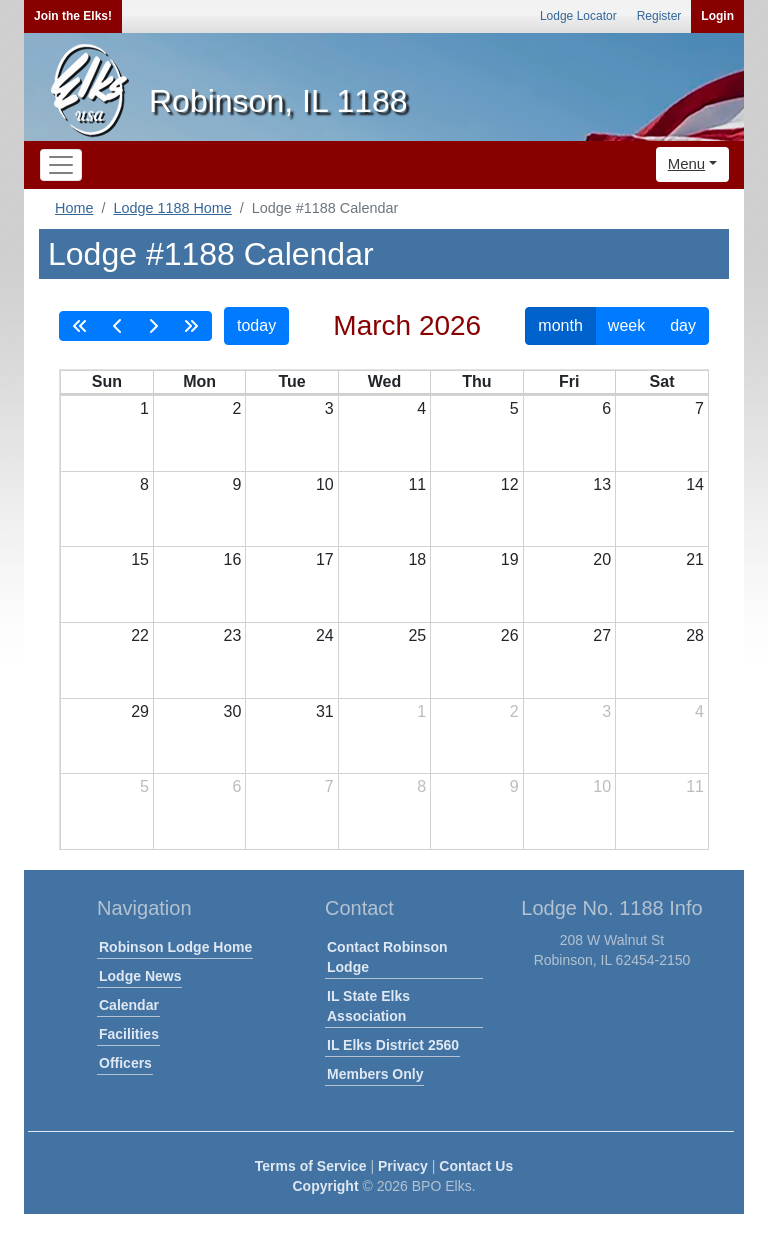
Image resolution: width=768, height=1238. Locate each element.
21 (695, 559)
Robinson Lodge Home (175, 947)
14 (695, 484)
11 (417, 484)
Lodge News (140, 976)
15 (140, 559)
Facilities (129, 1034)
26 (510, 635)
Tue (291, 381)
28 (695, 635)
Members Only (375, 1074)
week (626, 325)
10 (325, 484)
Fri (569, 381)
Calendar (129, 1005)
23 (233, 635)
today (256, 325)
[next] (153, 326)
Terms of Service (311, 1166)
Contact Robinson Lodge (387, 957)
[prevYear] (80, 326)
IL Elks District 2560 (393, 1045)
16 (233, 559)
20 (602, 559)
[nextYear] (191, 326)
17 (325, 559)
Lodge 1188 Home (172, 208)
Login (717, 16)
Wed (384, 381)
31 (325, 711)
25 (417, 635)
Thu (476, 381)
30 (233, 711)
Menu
- - - - - - -
*Brief*. Output every line of the records above as a numbered list, skipping any blank lines and omitting the pictures.

*Output for this exercise*.
1. Image resolution: width=768, height=1238. Locate each element.
2. 21 (695, 559)
3. Robinson Lodge Home (175, 947)
4. 14 (695, 484)
5. 11 (417, 484)
6. Lodge News (140, 976)
7. 15 (140, 559)
8. Facilities (129, 1034)
9. 26 (510, 635)
10. Tue (291, 381)
11. 28 (695, 635)
12. Members Only (375, 1074)
13. week (626, 325)
14. 10 (325, 484)
15. Fri (569, 381)
16. Calendar (129, 1005)
17. 23 (233, 635)
18. today (256, 325)
19. [next] (153, 326)
20. Terms of Service (311, 1166)
21. Contact Robinson Lodge (387, 957)
22. [prevYear] (80, 326)
23. IL Elks District 2560 (393, 1045)
24. 16 (233, 559)
25. 20 (602, 559)
26. [nextYear] (191, 326)
27. 17 (325, 559)
28. Lodge 1188 Home (172, 208)
29. Login (717, 16)
30. Wed (384, 381)
31. 31 (325, 711)
32. 25 (417, 635)
33. Thu (476, 381)
34. 30 (233, 711)
35. Menu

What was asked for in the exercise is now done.